Sex is considered to have a single evolutionary origin and to be present in the last common ancestor of eukaryotes. In most vertebrates, sex is regulated by sex chromosomes which typically originate from autosomes independently by acquiring sex-determining gene(s). The diversity and variability of sex chromosomes are largely caused by frequent sex chromosome turnover, wherein the ancestral sex chromosomes are replaced by a new set. 

It is difficult to ascertain the early evolutionary trajectory of sex chromosomes in most studied mammals and birds, given that the origins of their sex chromosomes occurred over 100 million years ago. Therefore, non-model animals, particularly fish species with more recently formed sex chromosomes, represent an ideal system for elucidating the early evolution of sex chromosomes.

In a recent study published in Molecular Biology and Evolution, a research group led by Prof. GUI Jianfang from the Institute of Hydrobiology (IHB) of the Chinese Academy of Sciences elucidated the dynamic evolution of sex chromosomes in Silurus species, providing a typical case of early sex chromosome evolution in vertebrates.

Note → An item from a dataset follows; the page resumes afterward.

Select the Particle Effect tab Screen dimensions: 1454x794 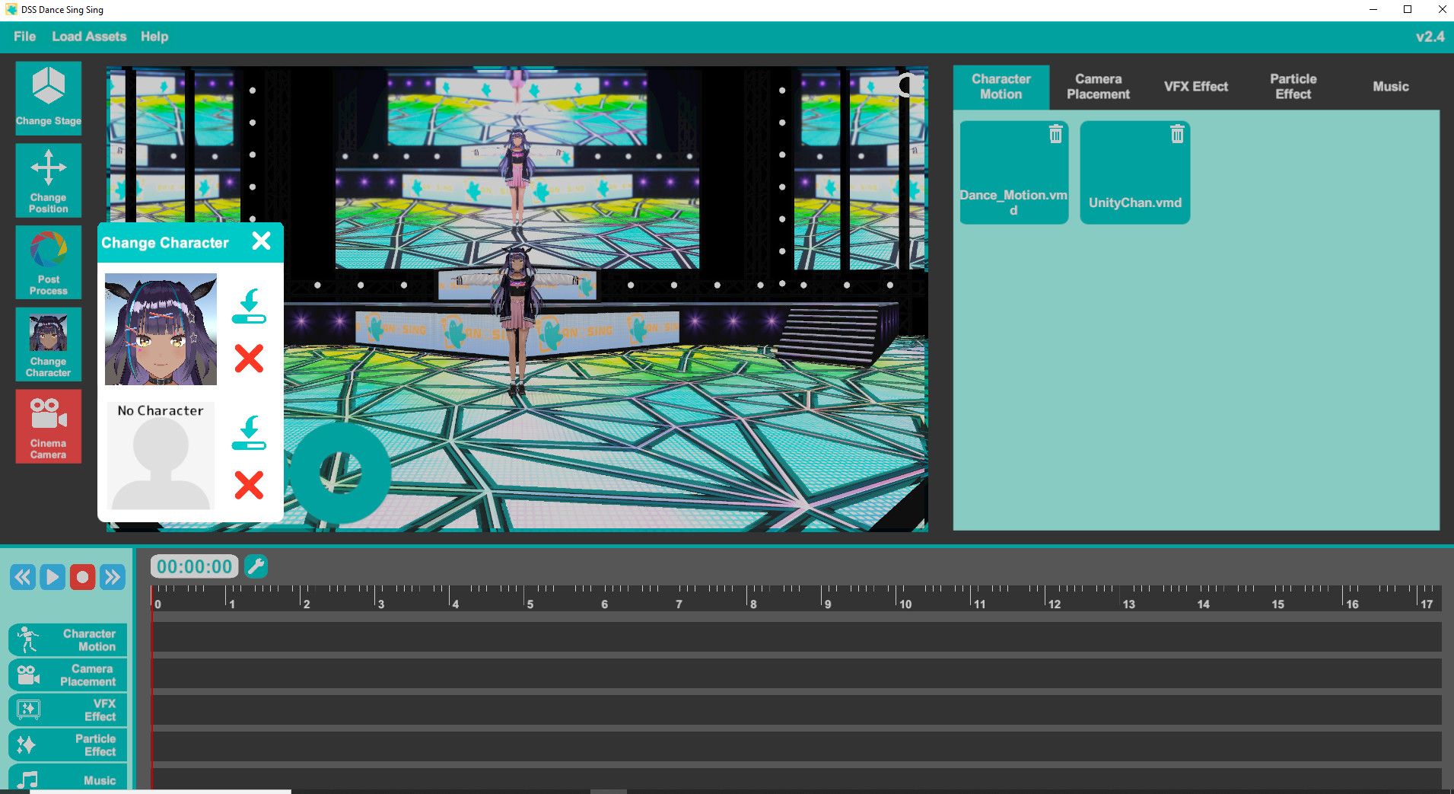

Researchers precisely assembled the genomes of homozygous XX female and YY male Lanzhou catfish (Silurus lanzhouensis). Using resequencing data, they identified chromosome 24 (Chr24) as the sex chromosome of Silurus lanzhouensis. 

Besides, they found a potential sex-determining gene (amhr2y) in male-specific region of the Y chromosome (MSY). Deficiency of amhr2y resulted in male-to-female sex reversal, indicating that amhr2y plays a male-determining role in Silurus lanzhouensis.

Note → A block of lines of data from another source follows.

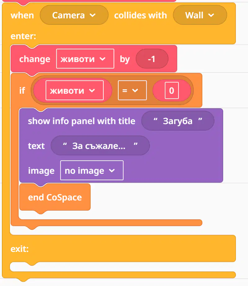Edit the За съжале... text field
The width and height of the screenshot is (248, 286).
click(100, 145)
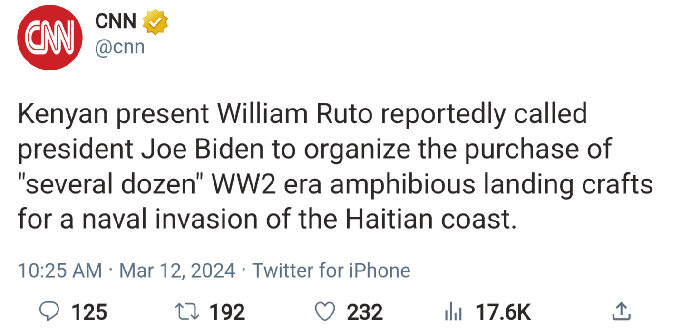Click the 10:25 AM timestamp
This screenshot has height=331, width=691.
click(60, 271)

Researchers further performed phylogenetic analysis and comparative genomics across three Silurus species (Silurus lanzhouensis, Silurus meridionalis, and Silurus asotus). 

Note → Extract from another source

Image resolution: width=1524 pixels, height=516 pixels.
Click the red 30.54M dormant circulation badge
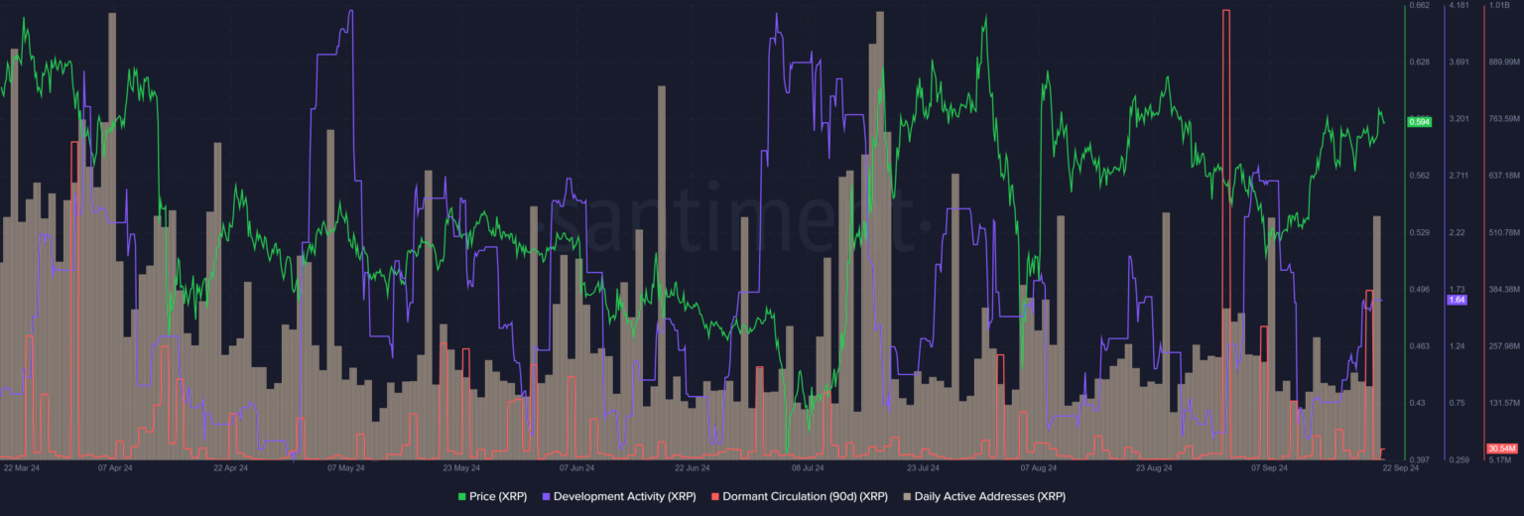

The results showed that the common sex-determining gene amhr2y was initially translocated to Chr24 of the Silurus ancestor, along with the expansion of transposable elements. Chr24 remained the sex chromosome in Silurus meridionalis and Silurus lanzhouensis, whereas a sex-determining region transition triggered sex chromosome turnover from Chr24 to Chr5 in Silurus asotus.

In addition, gene duplication, translocation, and degeneration were observed in the Y-specific regions of Silurus species.

This study presents a clear case of the early evolutionary trajectory of sex chromosomes, including sex-determining gene origin, repeat sequence expansion, gene gathering and degeneration in sex-determining region, and sex chromosome turnover.